Your trouble seems to involve not understanding how to set up signal handlers, which ProcessPoolExecutor handles for you and exposes via a BrokenProcessPool exception.
> Derived from BrokenExecutor (formerly RuntimeError), this exception class is raised when one of the workers of a ProcessPoolExecutor has terminated in a non-clean fashion (for example, if it was killed from the outside).
Always setting a timeout on every IPC or network operation helps immensely. IIRC multiprocessing module allows that everywhere, but defaults to waiting forever in a couple of places.
Zombies don't respond, they merely have to be wait()'d for. Which should take microseconds at most.
I've seen orphaned processes sometimes idle, sometimes busy doing god knows what.
But Zombies OTOH are rarely a problem, and should be able to be dealt with easily.
Perhaps the desire of Python to be Windows compatible mitigates against some design more suitable for Unix.
If processes were a universal substitute for threads we wouldn't have threads. That reasoning only gets stronger when you apply python's heavy limitations, but it gets the most strength when you experience the awkwardness of multiprocessing firsthand.
There isn't much difference on Linux between threads and processes that share memory. Multiprocessing is fine, it's just slightly more isolated threads.
——————————
**TASKS:**
**1.** Answer these from the multiprocessing thread:
(a) Which exception does ProcessPoolExecutor use to expose a worker that ended in a non-clean fashion?
(b) What must be done with zombies, according to the thread?
(c) On which operating system is there little difference between threads and processes that share memory?
**2.** Reproduce the stretch of the multiprocessing thread from "There isn't much" through "more isolated threads.".
**3.** List every Python class name in the multiprocessing thread, including exception classes.
The material that comes next has no connection to the multiprocessing thread.

**MATERIAL PROVIDED:**
——————————
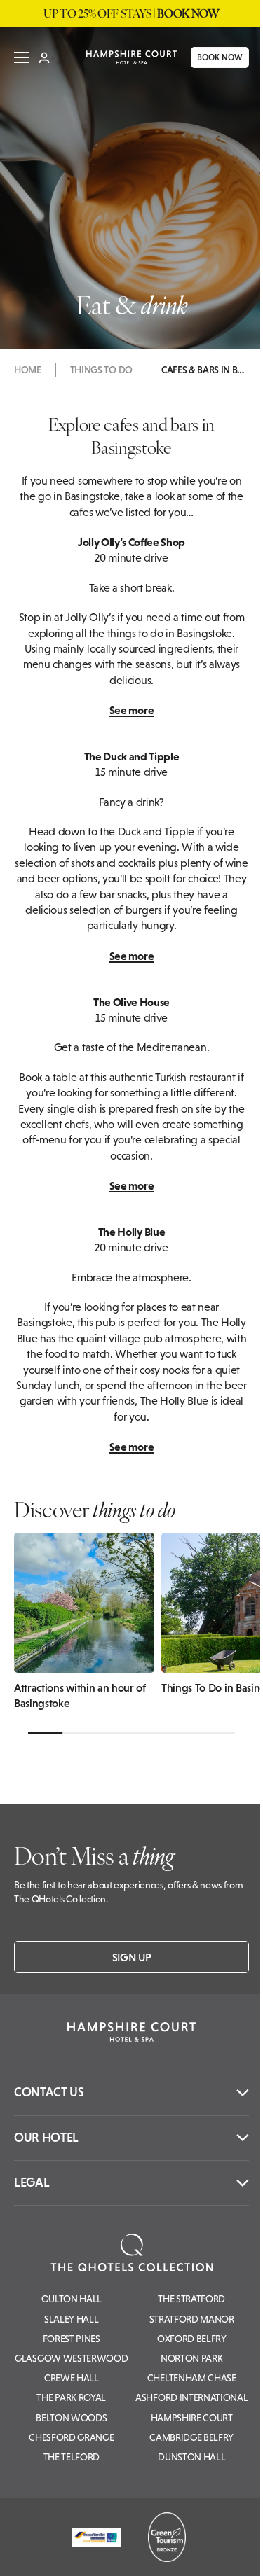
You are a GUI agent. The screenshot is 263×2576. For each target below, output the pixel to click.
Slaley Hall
——————————
**ANSWERS FOR THIS EXERCISE:**
**1.**
(a) BrokenProcessPool
(b) They merely have to be wait()'d for.
(c) Linux

**2.**
There isn't much difference on Linux between threads and processes that share memory. Multiprocessing is fine, it's just slightly more isolated threads.

**3.**
ProcessPoolExecutor
BrokenProcessPool
BrokenExecutor
RuntimeError